Effect of intravenous l-carnitine in Chinese patients with chronic heart failure

Chronic heart failure (CHF) may be associated with an energy deficit in cardiac muscle. As levo-carnitine (LC) is involved in the production of myocardial energy, it is hypothesized that LC supplementation may ameliorate CHF symptoms. This multicentre, randomized, double-blind, and placebo-controlled study included 265 patients with CHF. Patients were randomized to receive either LC or placebo, twice a day. Endpoints were measured after 7 days of treatment. Primary endpoint was a reduction of at least one NYHA class. Secondary endpoints were changes in 6-min walk distance (6-MWD) compared with baseline, either alone or in combination with NYHA class decrease, left ventricular ejection fraction, and NT-proBNP level, together with adverse events.

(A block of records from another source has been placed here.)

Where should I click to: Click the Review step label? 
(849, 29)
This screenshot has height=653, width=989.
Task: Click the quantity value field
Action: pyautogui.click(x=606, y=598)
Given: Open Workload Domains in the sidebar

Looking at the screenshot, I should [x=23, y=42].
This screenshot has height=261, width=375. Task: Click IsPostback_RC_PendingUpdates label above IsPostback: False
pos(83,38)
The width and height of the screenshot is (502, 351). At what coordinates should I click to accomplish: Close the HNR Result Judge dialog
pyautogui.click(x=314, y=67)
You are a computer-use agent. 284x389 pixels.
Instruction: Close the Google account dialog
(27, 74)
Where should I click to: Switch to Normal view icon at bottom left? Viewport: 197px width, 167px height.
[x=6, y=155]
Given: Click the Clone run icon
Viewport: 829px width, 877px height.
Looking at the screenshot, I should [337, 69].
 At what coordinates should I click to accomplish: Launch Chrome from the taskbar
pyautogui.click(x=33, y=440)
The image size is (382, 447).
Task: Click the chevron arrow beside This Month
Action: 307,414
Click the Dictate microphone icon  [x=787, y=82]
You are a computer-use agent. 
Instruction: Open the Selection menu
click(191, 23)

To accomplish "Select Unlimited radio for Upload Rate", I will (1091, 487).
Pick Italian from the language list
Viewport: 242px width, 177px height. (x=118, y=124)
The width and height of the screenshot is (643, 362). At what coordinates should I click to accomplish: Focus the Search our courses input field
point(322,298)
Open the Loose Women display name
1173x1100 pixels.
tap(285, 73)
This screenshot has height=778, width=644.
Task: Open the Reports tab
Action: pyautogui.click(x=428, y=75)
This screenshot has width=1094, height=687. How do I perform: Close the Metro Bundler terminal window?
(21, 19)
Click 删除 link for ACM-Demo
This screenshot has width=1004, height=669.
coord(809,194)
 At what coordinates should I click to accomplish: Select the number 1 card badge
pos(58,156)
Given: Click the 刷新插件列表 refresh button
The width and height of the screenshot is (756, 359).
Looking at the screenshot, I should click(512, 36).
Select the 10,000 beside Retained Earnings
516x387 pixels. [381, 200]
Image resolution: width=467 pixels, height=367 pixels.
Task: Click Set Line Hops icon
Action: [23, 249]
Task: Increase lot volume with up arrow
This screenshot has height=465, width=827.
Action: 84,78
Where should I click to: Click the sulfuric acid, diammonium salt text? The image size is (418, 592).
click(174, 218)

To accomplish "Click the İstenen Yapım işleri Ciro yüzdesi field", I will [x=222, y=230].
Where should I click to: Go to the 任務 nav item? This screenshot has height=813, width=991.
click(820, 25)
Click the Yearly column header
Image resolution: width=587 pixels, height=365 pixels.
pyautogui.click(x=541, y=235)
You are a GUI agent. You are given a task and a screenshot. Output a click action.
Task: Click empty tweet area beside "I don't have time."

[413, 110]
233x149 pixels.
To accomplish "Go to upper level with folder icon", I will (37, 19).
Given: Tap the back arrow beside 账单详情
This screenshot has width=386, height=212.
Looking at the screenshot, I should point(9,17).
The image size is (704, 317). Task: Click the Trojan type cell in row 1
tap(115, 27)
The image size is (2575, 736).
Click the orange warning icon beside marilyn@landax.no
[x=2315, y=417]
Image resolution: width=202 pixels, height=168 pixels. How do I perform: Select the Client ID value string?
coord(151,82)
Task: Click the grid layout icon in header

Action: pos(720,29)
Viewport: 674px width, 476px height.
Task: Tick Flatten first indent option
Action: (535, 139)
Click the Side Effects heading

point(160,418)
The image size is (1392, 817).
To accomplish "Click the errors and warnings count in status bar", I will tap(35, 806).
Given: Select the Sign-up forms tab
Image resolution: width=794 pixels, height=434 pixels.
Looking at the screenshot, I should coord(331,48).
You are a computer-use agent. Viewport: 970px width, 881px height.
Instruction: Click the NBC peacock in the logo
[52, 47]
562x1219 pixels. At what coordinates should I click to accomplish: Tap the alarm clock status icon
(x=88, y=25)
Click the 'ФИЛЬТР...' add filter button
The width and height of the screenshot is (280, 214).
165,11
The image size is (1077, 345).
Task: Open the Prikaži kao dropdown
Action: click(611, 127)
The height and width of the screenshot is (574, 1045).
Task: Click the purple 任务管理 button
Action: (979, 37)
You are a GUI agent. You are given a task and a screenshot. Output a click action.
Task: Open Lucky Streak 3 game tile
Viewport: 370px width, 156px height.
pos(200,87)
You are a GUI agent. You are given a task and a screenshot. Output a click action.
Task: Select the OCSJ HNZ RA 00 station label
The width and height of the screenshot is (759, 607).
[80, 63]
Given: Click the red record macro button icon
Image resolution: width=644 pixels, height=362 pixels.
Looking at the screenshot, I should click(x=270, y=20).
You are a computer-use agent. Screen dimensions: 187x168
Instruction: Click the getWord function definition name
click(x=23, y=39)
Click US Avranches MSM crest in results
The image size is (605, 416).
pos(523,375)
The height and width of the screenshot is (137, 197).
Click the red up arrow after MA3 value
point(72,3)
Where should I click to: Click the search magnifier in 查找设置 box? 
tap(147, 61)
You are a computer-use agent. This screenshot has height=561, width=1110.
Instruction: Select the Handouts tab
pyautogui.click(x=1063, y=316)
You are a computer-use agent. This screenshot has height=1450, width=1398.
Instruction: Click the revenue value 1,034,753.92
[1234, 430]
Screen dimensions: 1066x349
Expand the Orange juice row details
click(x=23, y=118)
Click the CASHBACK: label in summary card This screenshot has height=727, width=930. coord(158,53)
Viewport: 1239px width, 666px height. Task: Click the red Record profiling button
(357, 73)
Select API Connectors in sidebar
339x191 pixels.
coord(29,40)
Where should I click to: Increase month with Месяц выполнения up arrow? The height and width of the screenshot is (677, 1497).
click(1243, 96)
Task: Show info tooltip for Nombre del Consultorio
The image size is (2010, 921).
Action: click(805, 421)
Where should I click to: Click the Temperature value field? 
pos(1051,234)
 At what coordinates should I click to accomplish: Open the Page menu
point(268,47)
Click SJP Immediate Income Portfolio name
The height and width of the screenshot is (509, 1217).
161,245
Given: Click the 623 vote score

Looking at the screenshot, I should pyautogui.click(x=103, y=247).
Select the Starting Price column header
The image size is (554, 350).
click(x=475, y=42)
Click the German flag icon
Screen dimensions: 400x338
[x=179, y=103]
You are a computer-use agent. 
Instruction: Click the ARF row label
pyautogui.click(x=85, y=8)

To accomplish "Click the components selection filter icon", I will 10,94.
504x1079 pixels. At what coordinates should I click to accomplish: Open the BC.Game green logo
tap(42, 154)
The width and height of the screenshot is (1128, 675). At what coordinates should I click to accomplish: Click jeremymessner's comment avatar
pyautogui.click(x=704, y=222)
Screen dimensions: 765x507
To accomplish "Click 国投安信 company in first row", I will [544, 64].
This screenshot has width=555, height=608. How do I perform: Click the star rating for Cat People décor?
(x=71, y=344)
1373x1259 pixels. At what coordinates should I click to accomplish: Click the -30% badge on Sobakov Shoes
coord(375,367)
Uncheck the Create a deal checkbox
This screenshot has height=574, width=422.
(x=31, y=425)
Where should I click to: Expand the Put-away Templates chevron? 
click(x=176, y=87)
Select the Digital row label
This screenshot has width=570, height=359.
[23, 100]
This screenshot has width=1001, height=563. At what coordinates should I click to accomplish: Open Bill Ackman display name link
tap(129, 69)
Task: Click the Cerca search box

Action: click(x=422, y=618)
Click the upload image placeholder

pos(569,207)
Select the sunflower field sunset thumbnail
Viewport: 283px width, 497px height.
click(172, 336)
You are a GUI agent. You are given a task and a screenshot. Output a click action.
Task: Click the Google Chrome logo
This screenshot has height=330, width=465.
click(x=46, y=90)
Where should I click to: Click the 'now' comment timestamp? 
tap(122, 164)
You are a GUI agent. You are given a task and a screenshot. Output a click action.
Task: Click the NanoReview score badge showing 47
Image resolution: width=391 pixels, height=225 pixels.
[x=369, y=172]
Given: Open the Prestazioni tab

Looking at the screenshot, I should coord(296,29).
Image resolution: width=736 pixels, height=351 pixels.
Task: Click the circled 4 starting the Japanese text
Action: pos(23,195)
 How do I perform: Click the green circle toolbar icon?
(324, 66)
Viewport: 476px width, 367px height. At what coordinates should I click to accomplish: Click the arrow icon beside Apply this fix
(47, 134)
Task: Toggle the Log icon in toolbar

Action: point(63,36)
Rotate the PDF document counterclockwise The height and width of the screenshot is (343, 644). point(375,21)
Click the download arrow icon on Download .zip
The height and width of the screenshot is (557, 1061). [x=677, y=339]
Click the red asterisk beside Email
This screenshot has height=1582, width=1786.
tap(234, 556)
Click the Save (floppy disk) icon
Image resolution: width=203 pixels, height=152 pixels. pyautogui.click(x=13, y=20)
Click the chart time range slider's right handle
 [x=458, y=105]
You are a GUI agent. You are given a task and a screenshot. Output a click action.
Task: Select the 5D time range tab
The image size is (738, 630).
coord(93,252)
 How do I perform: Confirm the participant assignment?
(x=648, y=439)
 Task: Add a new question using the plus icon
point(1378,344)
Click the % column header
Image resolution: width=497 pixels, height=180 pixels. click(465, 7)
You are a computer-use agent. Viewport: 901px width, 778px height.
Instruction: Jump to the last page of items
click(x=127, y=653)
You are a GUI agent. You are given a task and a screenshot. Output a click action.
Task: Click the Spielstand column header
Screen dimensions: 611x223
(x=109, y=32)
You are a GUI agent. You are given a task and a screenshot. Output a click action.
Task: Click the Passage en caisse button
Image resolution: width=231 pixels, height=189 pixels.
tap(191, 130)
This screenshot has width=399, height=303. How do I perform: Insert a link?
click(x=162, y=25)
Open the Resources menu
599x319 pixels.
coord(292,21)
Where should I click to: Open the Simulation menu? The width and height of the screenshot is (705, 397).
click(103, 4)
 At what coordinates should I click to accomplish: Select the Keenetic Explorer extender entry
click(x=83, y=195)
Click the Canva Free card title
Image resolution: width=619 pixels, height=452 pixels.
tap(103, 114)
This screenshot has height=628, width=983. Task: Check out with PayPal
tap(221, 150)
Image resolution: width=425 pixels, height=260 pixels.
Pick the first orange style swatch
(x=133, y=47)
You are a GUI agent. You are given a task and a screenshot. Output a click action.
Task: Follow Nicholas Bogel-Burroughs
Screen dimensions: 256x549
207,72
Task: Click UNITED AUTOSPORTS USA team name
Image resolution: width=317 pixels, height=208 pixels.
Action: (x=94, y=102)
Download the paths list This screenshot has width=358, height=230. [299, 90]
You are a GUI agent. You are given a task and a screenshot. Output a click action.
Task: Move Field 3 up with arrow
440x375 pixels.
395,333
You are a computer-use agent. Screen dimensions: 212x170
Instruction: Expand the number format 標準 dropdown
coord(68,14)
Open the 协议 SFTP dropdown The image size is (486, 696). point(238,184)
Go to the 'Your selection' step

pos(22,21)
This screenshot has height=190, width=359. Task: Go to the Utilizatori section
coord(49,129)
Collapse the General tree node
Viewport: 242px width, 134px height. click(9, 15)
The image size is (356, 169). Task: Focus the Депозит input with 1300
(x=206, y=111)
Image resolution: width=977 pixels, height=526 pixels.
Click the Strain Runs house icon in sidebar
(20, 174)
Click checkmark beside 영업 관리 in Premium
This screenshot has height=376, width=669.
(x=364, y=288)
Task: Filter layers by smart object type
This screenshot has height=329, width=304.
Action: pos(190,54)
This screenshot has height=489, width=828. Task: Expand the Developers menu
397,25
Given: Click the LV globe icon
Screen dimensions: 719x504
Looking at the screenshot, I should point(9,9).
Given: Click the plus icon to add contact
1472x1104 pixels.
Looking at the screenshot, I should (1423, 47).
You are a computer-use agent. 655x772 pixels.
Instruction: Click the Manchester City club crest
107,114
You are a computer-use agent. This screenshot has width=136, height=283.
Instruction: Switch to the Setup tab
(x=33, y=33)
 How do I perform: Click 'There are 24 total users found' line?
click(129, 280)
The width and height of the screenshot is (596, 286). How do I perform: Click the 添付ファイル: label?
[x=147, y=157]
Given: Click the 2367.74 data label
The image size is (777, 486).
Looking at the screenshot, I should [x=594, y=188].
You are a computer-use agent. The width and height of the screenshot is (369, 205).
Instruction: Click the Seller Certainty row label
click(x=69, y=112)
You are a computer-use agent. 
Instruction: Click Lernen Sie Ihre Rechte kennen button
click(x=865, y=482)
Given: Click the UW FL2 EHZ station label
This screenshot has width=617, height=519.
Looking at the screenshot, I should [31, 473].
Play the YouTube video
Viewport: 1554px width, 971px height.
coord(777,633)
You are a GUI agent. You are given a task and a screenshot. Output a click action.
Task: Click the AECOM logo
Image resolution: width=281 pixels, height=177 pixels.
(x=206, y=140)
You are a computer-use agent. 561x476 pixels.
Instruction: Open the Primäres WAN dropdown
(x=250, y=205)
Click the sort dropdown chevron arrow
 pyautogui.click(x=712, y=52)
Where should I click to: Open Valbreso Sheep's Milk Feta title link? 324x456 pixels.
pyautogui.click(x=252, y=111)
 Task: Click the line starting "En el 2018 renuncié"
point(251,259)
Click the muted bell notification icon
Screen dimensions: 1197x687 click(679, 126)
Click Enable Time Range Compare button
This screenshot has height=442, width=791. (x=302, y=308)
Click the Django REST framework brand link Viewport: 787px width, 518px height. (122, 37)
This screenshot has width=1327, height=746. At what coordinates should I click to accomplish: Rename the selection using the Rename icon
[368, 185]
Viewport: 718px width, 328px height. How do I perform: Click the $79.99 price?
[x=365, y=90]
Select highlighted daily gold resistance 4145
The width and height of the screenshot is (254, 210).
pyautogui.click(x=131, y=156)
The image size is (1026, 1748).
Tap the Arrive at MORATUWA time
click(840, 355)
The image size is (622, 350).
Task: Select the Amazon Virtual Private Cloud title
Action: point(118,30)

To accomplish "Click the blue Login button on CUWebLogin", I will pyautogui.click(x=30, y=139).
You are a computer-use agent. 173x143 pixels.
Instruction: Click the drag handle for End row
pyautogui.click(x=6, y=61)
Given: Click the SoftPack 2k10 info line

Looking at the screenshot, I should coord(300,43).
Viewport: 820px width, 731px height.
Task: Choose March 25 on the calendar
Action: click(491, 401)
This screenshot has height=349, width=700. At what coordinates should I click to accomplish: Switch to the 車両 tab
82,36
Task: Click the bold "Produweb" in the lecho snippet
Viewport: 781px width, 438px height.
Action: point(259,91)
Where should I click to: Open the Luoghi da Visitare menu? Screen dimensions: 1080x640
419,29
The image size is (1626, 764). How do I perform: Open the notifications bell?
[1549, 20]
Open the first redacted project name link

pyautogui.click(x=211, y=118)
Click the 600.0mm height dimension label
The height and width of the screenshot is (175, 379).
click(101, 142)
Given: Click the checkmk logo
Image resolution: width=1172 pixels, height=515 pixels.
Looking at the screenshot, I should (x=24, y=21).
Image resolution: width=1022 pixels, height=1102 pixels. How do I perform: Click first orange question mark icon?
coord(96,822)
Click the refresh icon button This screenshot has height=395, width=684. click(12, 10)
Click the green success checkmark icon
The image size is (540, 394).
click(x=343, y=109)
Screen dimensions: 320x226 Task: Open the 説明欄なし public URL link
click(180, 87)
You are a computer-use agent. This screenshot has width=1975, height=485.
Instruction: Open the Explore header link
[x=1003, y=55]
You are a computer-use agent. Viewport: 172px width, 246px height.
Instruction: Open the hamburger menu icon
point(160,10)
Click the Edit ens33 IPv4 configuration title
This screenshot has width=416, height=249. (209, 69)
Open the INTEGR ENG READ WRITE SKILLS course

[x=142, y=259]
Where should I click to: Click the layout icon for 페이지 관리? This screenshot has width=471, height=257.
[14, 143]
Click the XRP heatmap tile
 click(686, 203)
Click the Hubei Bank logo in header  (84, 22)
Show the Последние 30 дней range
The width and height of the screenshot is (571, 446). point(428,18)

The primary endpoint was reached in 60.9% of patients treated with LC, compared with only 44.7% of the placebo group ( P = 0.012). Among the secondary endpoints, 6-MWD, alone or in combination with NYHA class, improved significantly in the LC group compared with placebo ( P = 0.0497 and P = 0.003, respectively). l-Carnitine was well tolerated. The lowest baseline values of plasma-free carnitine were observed in patients with NYHA classes III and IV where the effect of LC supplementation was greatest ( P = 0.002). Treatment with LC significantly improved CHF symptoms in Chinese patients, probably by correcting a status of carnitine insufficiency.